To be done
A. Switch "mouthpiece" to "tube" and give back the part of the letter on roadside breath testing below that opens with the words containing "That said, I" and closes with "the first place.".
B. Render this sentence from the letter on roadside breath testing below in French: "I considered that the demand would be arbitrary and would not withstand a Charter challenge."
C. Using the letter on roadside breath testing below, answer each question briefly.
(i) From what occupation is the writer retired?
(ii) What roadside screening device does the letter name?
(iii) What date accompanies the article headline the letter responds to?

Selection
* BEGIN *

Re: “Woman, 76, challenges legality of licence loss,” April 23. I am a retired police officer with experience in impaired-driving enforcement.

Re: “Woman, 76, challenges legality of licence loss,” April 23.

I am a retired police officer with experience in impaired-driving enforcement. When I heard about the change in legislation that gave the police the authority to demand a breath sample without having a reasonable belief that the driver had alcohol in his/her system, I thought the law was doomed to fail. I considered that the demand would be arbitrary and would not withstand a Charter challenge.

If you drive, you must blow. If the law survives, then it follows that people who can’t blow, can’t drive. I don’t think that was the intention.

That said, I know (and the police officer in the story knows) it requires very little effort to provide a suitable sample for the Alco-Sensor IV Roadside Screening Device. I have seen many drivers try to defeat the device by placing their tongue over the mouthpiece, or inflating their cheeks with air while not blowing, or failing to envelop the mouthpiece with their lips, before declaring that they just can’t do it.

That’s why police officers have had to rely on other observations of impairment to charge such a person with failing to provide. These include an admission of drinking, slurred speech, bloodshot eyes, poor balance and the odour of liquor on the breath. They’re what gave the officer the authority to make the demand in the first place.

Without those other observations, why even make the demand — even if the law does authorize it? I think the former standard was fair, defensible and effective.

* END *

Given information
* BEGIN *

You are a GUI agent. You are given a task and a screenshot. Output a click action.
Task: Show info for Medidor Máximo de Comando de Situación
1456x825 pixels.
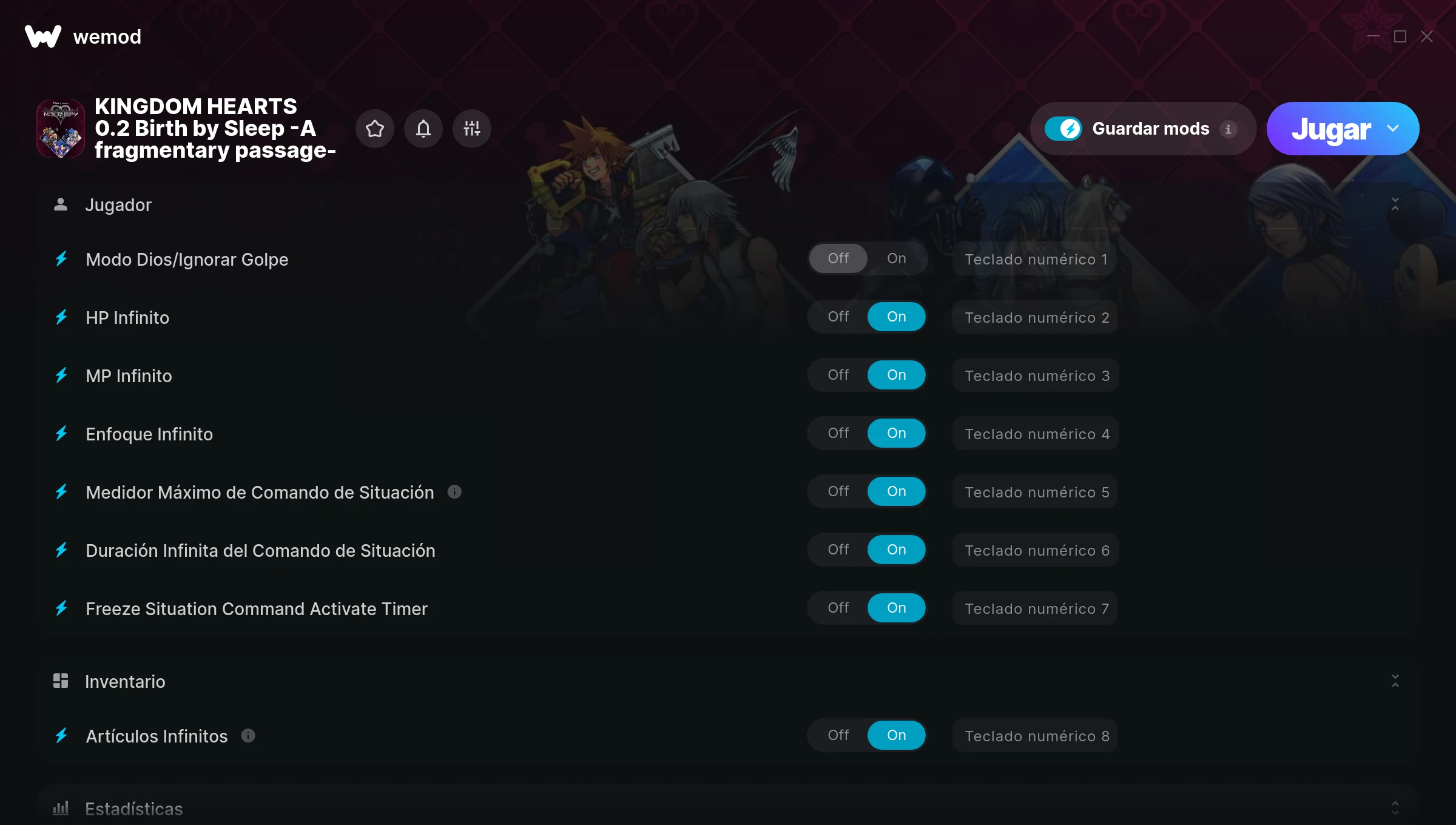(x=454, y=492)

* END *

Solutions by task
A.
That said, I know (and the police officer in the story knows) it requires very little effort to provide a suitable sample for the Alco-Sensor IV Roadside Screening Device. I have seen many drivers try to defeat the device by placing their tongue over the tube, or inflating their cheeks with air while not blowing, or failing to envelop the tube with their lips, before declaring that they just can’t do it.

That’s why police officers have had to rely on other observations of impairment to charge such a person with failing to provide. These include an admission of drinking, slurred speech, bloodshot eyes, poor balance and the odour of liquor on the breath. They’re what gave the officer the authority to make the demand in the first place.

B. J'ai estimé que la demande serait arbitraire et ne résisterait pas à une contestation fondée sur la Charte.

C.
(i) Police officer
(ii) The Alco-Sensor IV Roadside Screening Device
(iii) April 23